- **PROMPT**
Further down are entries; set down exactly and only the lines from the one with "Order by item number (890, 1717)" up to and including the one with "Технический паспорт Юнилос Астра 20 (44, 745)", dropping each picture.

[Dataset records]
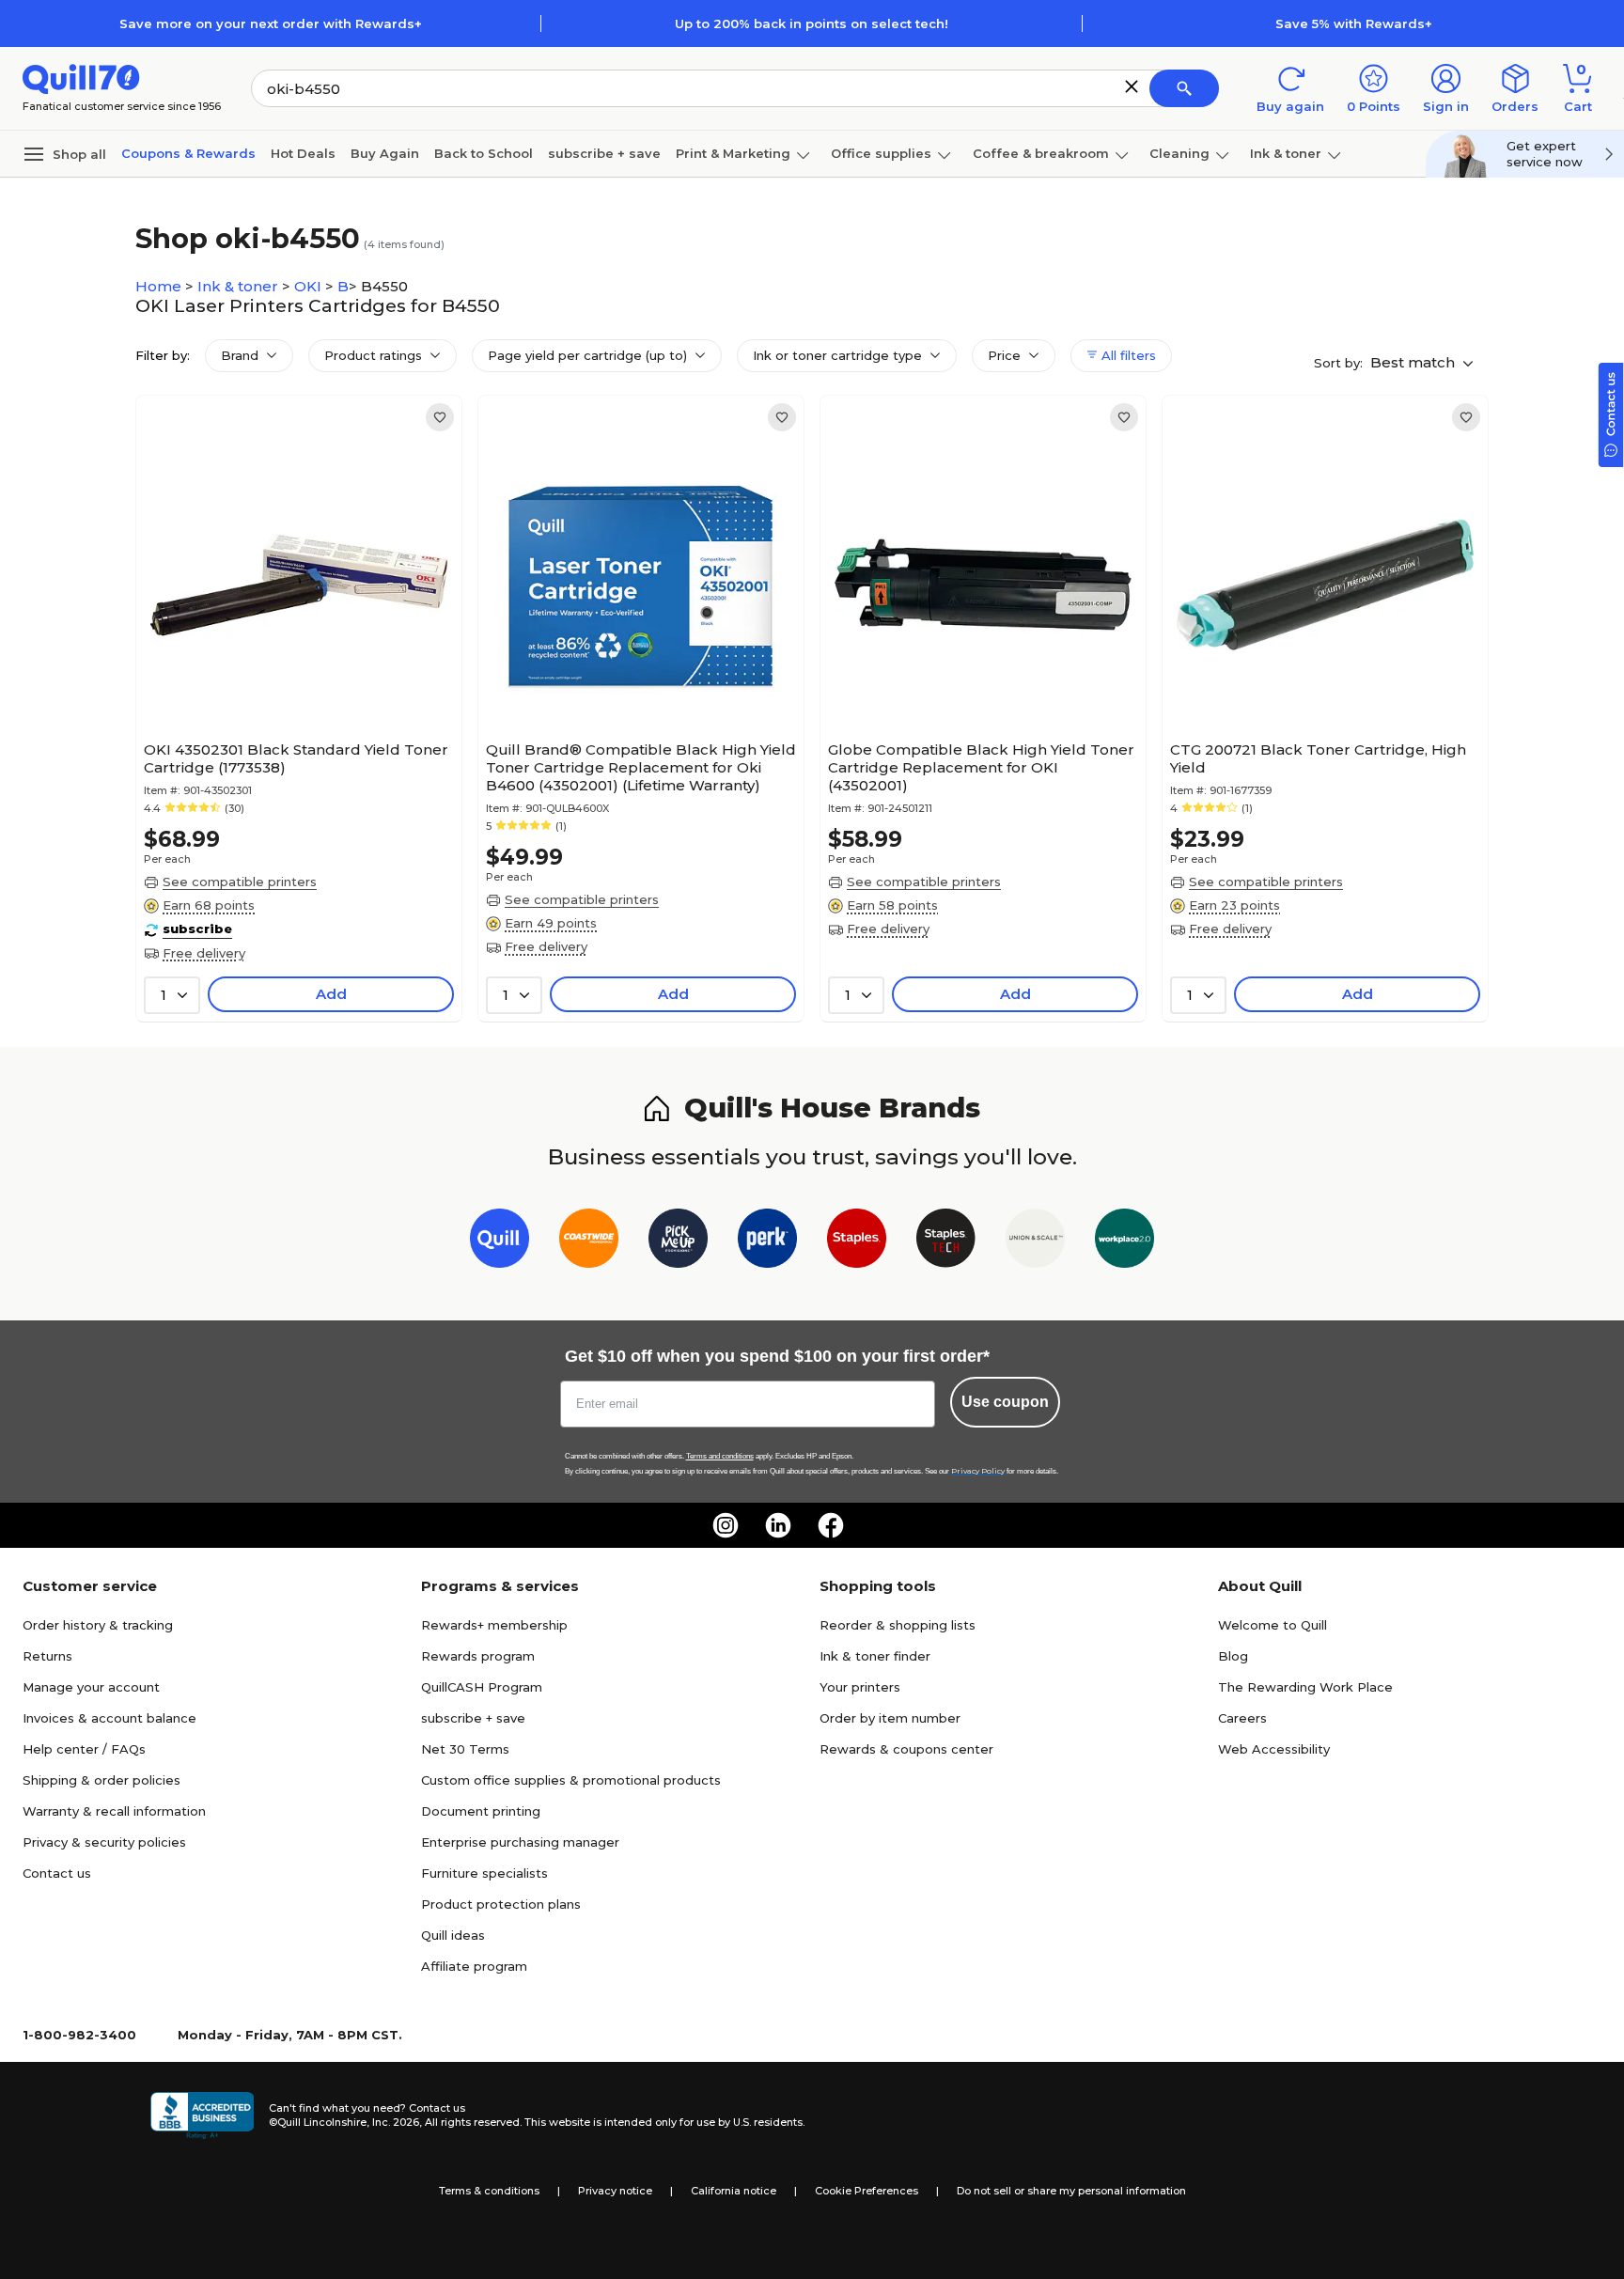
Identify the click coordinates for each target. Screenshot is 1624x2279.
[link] (440, 417)
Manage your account (91, 1686)
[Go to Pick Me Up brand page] (678, 1242)
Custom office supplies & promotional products (571, 1779)
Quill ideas (453, 1935)
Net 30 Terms (465, 1748)
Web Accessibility (1274, 1748)
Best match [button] (1414, 362)
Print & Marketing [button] (733, 153)
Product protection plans (501, 1904)
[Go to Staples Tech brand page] (946, 1242)
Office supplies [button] (881, 153)
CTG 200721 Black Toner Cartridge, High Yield (1318, 758)
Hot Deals (303, 153)
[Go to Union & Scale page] (1035, 1242)
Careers (1242, 1717)
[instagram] (725, 1525)
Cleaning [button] (1179, 153)
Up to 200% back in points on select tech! (811, 23)
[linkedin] (778, 1525)
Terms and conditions (720, 1456)
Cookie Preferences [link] (866, 2190)
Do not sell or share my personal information (1071, 2190)
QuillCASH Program (481, 1686)
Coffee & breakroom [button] (1041, 153)
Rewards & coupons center (906, 1748)
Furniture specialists (484, 1873)
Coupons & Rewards (188, 153)
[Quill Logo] (81, 77)
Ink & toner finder (875, 1655)
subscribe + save (604, 153)
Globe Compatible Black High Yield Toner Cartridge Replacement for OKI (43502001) (981, 767)
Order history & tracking (98, 1624)
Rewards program (478, 1655)
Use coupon (1005, 1402)
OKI (309, 286)
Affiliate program (474, 1966)
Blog (1233, 1655)
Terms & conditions (489, 2190)
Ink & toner (239, 286)
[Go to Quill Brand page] (499, 1242)
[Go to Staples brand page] (856, 1242)
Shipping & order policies (101, 1779)
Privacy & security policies (104, 1842)
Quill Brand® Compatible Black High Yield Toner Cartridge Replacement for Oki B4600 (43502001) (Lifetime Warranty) (641, 767)
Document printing (480, 1811)
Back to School (483, 153)
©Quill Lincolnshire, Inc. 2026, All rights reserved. (395, 2122)
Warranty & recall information (114, 1811)
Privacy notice (615, 2190)
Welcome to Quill (1272, 1624)
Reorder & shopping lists (898, 1624)
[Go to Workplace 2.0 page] (1124, 1242)
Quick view (292, 675)
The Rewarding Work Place (1305, 1686)
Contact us (57, 1873)
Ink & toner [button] (1285, 153)
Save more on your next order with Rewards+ (270, 23)
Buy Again (385, 153)
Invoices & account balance (109, 1717)
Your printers (860, 1686)
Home (160, 286)
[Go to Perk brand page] (767, 1242)
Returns (47, 1655)
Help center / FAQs (84, 1748)
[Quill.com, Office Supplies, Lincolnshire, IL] (202, 2115)
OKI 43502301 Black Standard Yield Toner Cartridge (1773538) (296, 758)
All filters (1127, 355)
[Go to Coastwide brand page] (588, 1242)
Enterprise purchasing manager (520, 1842)
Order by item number (890, 1717)
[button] (1131, 86)
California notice (733, 2190)
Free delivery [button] (204, 952)
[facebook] (831, 1525)
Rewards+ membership (494, 1624)
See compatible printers (240, 881)
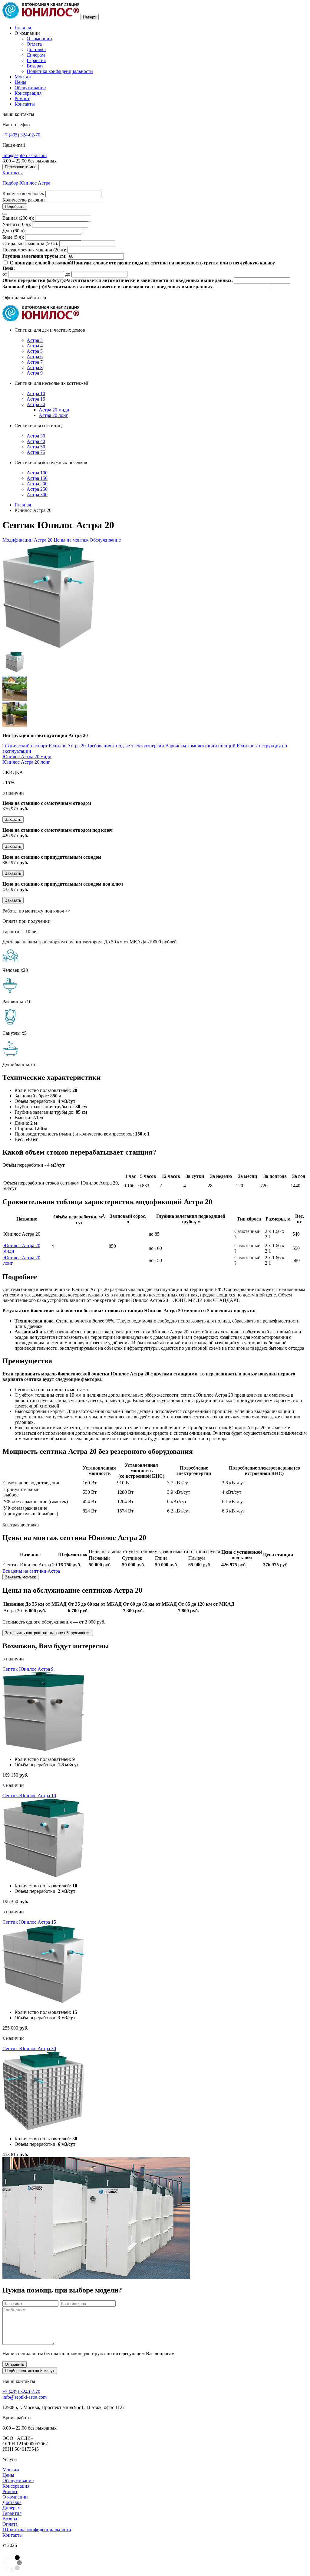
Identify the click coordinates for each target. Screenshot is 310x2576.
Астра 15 (36, 398)
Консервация (28, 93)
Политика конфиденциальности (60, 71)
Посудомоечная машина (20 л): (34, 249)
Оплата (34, 44)
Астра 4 (35, 345)
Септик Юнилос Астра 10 (29, 1795)
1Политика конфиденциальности (36, 2529)
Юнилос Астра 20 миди (26, 756)
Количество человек (23, 193)
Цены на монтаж (71, 539)
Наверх (89, 17)
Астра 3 (35, 340)
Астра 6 (35, 356)
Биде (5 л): (13, 237)
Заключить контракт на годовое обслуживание (48, 1632)
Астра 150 (37, 478)
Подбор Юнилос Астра (26, 182)
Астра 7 (35, 362)
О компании (39, 38)
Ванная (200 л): (18, 218)
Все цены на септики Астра (31, 1571)
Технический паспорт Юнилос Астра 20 (44, 745)
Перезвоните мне (20, 167)
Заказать (13, 819)
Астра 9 (35, 372)
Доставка (36, 49)
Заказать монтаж (20, 1577)
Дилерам (36, 54)
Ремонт (22, 98)
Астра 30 (36, 435)
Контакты (25, 104)
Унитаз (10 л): (16, 224)
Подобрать (15, 206)
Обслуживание (30, 87)
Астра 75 (36, 452)
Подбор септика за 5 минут (29, 2370)
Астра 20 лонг (53, 415)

- **RESPONSE TO THIS TASK**
Order by item number (890, 1717)
[button] (1131, 86)
California notice (733, 2190)
Free delivery [button] (204, 952)
[facebook] (831, 1525)
Rewards+ membership (494, 1624)
See compatible printers (240, 881)
Identify the click coordinates for each target. Screenshot is 310x2576.
Астра 15 (36, 398)
Консервация (28, 93)
Политика конфиденциальности (60, 71)
Посудомоечная машина (20 л): (34, 249)
Оплата (34, 44)
Астра 4 (35, 345)
Септик Юнилос Астра 10 (29, 1795)
1Политика конфиденциальности (36, 2529)
Юнилос Астра 20 миди (26, 756)
Количество человек (23, 193)
Цены на монтаж (71, 539)
Наверх (89, 17)
Астра 3 (35, 340)
Астра 6 (35, 356)
Биде (5 л): (13, 237)
Заключить контракт на годовое обслуживание (48, 1632)
Астра 150 (37, 478)
Подбор Юнилос Астра (26, 182)
Астра 7 (35, 362)
О компании (39, 38)
Ванная (200 л): (18, 218)
Все цены на септики Астра (31, 1571)
Технический паспорт Юнилос Астра 20 (44, 745)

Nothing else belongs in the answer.